The new indication of cryptoglandular fistula repair will facilitate the use of the Celution system for clinical cases potentially, as part of independently sponsored and funded studies, according to the company.

In addition, Cytori has expanded its CE mark indications to three other applications including tissue ischemia and soft tissue wounds or fistulae associated with trauma, diabetes, ischemia or radiation injury.

Marc H. Hedrick, Cytori Therapeutics president, said the initial impact to the company from the new indications is expected to come from additional translational system and consumable sales to meet demand by international hospitals to perform cell therapy clinical studies.

"Japan has been a working example of the impact from translational sales, which has historically represented a significant percentage of our product revenues," Hedrick added.

The new Ministry of Health, Labor and Welfare (MHLW) has approved an investigator-sponsored clinical study in Japan, using the Celution system for treatment of cryptoglandular fistulae, under its new guidelines on clinical research using human stem cells.

Patients in the ongoing Japan sponsored trial will be evaluated at six months for adverse event profile of frequency, type, severity and duration with a secondary endpoint of fistula closure ratio.

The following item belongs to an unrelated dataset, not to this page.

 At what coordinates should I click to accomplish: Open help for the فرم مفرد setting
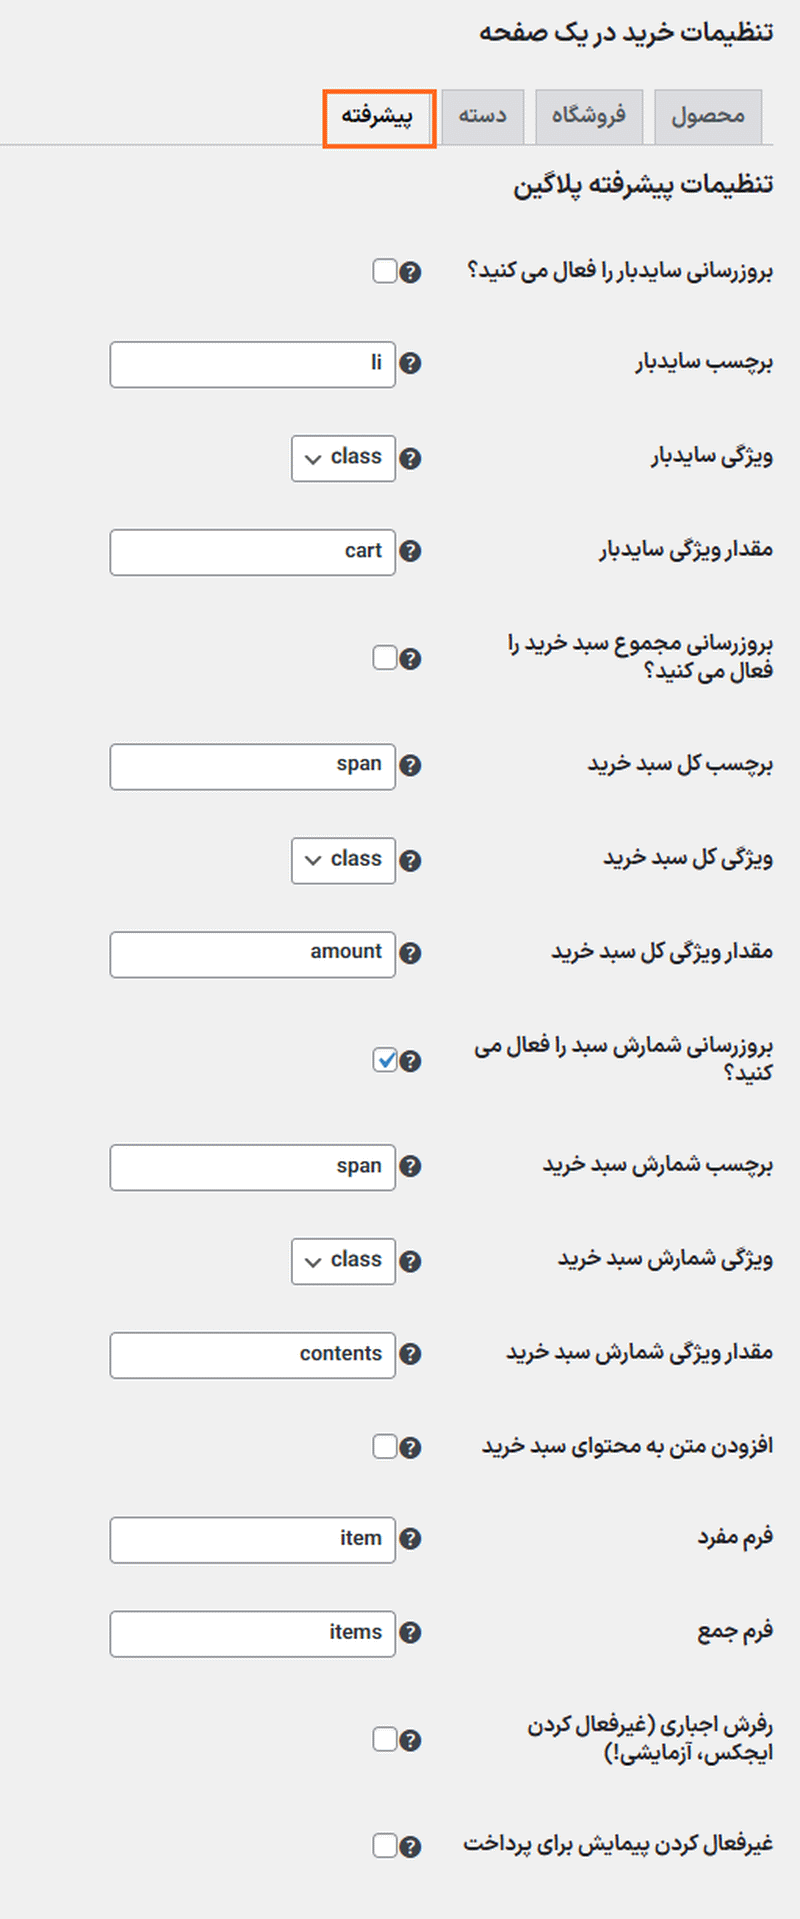click(x=409, y=1539)
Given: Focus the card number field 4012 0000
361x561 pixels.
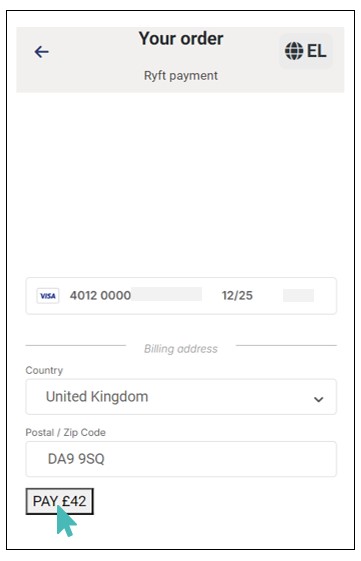Looking at the screenshot, I should pos(100,296).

Masaki Mori, Osaka University Graduate School of Medicine chairman and gastroenterological surgery department professor, said: "We would like to treat our patients and collect clinical data to validate this new methodology."

University Hospital of North Tees general and colorectal surgeon consultant Dr. David Borowski said: "Based on the feasibility study and the new indications for Celution, we are planning a larger, controlled, multicentre study in the UK to investigate the benefit of the addition of adipose derived regenerative cells."